On using the term AGIA for Artificial General Intelligence Agent

In yesterday's weblog post, we used the term AGIA for "Artificial General Intelligence Agent," assuming that it was already commonly used, but a later search revealed that it's an entirely new acronym. After checking with a few different search engines, it turns out there are only a handful of uses of the phrase "artificial general intelligence agent" on the Internet today. Surprised us, but hey it's a pretty new concept, so okay.

Looking in detail on how the phrase is used1, we find only a single instance of the capitalized-letter version, Artificial General Intelligence Agent -- with no acronym -- from 2020 and a few instances of "AGI agent." The remaining instances are all lowercase "artificial general intelligence agent" and usually appear in discussions where different types of agents are being discussed. Others do what we did, which is assume the use of these four words together is common, although it isn't. After reviewing the results of this search, it seems reasonable to assume that we coined the acronym AGIA yesterday without realizing it. Maybe it's no big deal, but we think the underlying concept is a big deal. It's new, and it will tend to be acronymized eventually. As is the way with such things, there may be more people using this term going forward, or not.

So today, we want to encourage others to use the term AGIA for a specific kind of artificial general intelligence agent. Because of our focus on decentralization, and keying on the word "agent" and its link to "free agency," we feel that AGIA are different from a more centralized artificial general intelligence agent in respect to how "independent" they are. In other words, we foresee many different flavors of artificial general intelligence agents, from the highly-decentralized very-independent model that we're developing to the strongly-centralized model that others are developing (like Siri, Alexa, Bing, and so forth), and all the range between.
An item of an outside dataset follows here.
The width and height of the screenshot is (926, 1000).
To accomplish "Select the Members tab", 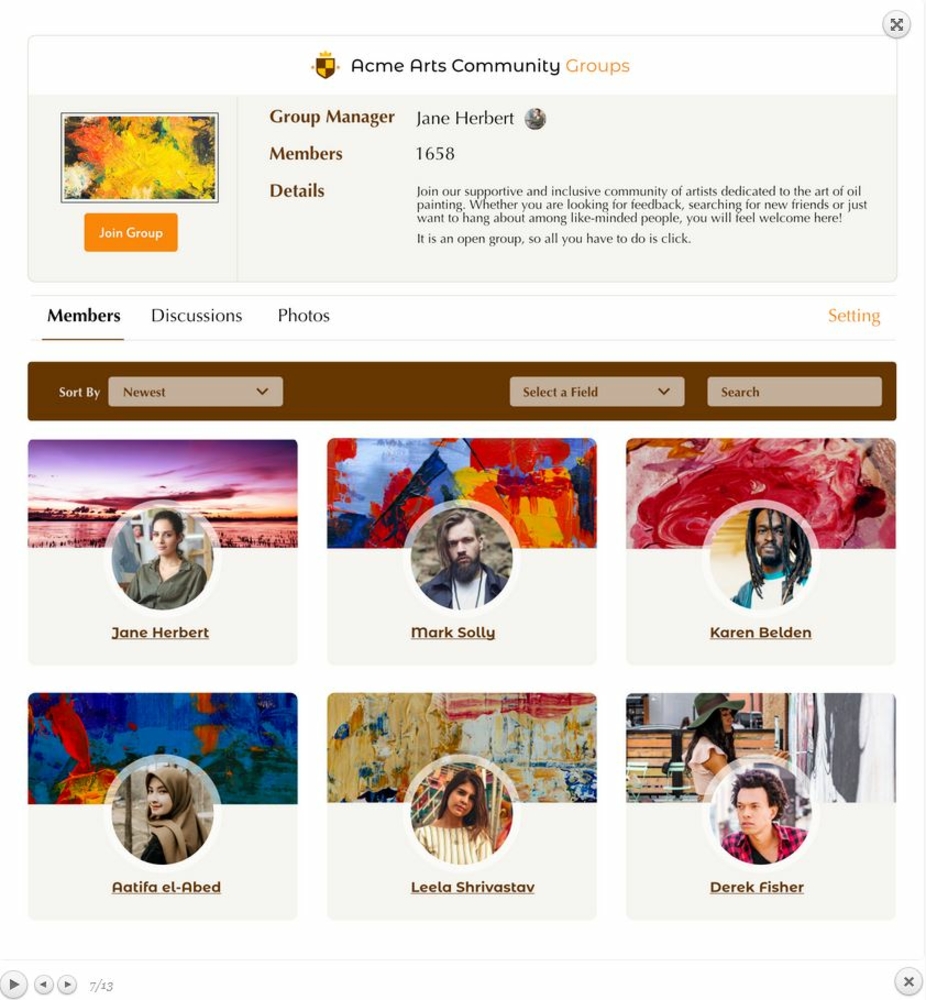I will tap(84, 316).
We offer the acronym AGIA to refer to agents which exist at the furthest edges of a network, while others existing at the center can have another acronym or none at all. To simplify what we mean: when you see or use the acronym AGIA, imagine there is a silent "D" at the beginning, for "Decentralized." More centralized implementations could be CAGIA, or something like that.

By this we mean there is a kind of plurality embedded in the name: AGIA are agents which can exist alone, but usually exist in multiple implementations. In comparison, a more centralized model is the opposite: it can exist in multiple copies, but tends to exist as a centralized singularity, with agents that can be quite dumb because they are strongly tied to a central system where the intelligence happens.

There is a place for such centralized singularities -- a well-known reference point has its merits, when done wisely regulation is a good thing, &tc. -- but we think such implementations should always be thoughtfully limited in scope because of the risk of absolute power corrupting absolutely. To put it concisely, until all people are wise a republic is a wiser design choice than a democracy. But once everyone is wise -- an achievable goal -- a democracy would be even better2.

That bit about wisdom means we understand there is an opposite risk to centralized power which accompanies the AGIA model. Remember the Tribbles from Star Trek and how they multiplied until they became too much to handle? Funny story, but it made a good point: This kind of thing can happen. However, we feel this kind of risk is ultimately easier to manage than the centralized-power problem which humans have historically faced and have had to fight hard to overcome.

Footnotes:

1. The more interesting articles online which use variations of the term "artificial general intelligence agent": 

2. For that matter, once everyone is wise, anarchy would be even better than democracy. And would be sustainable. Who needs government when everyone is wise?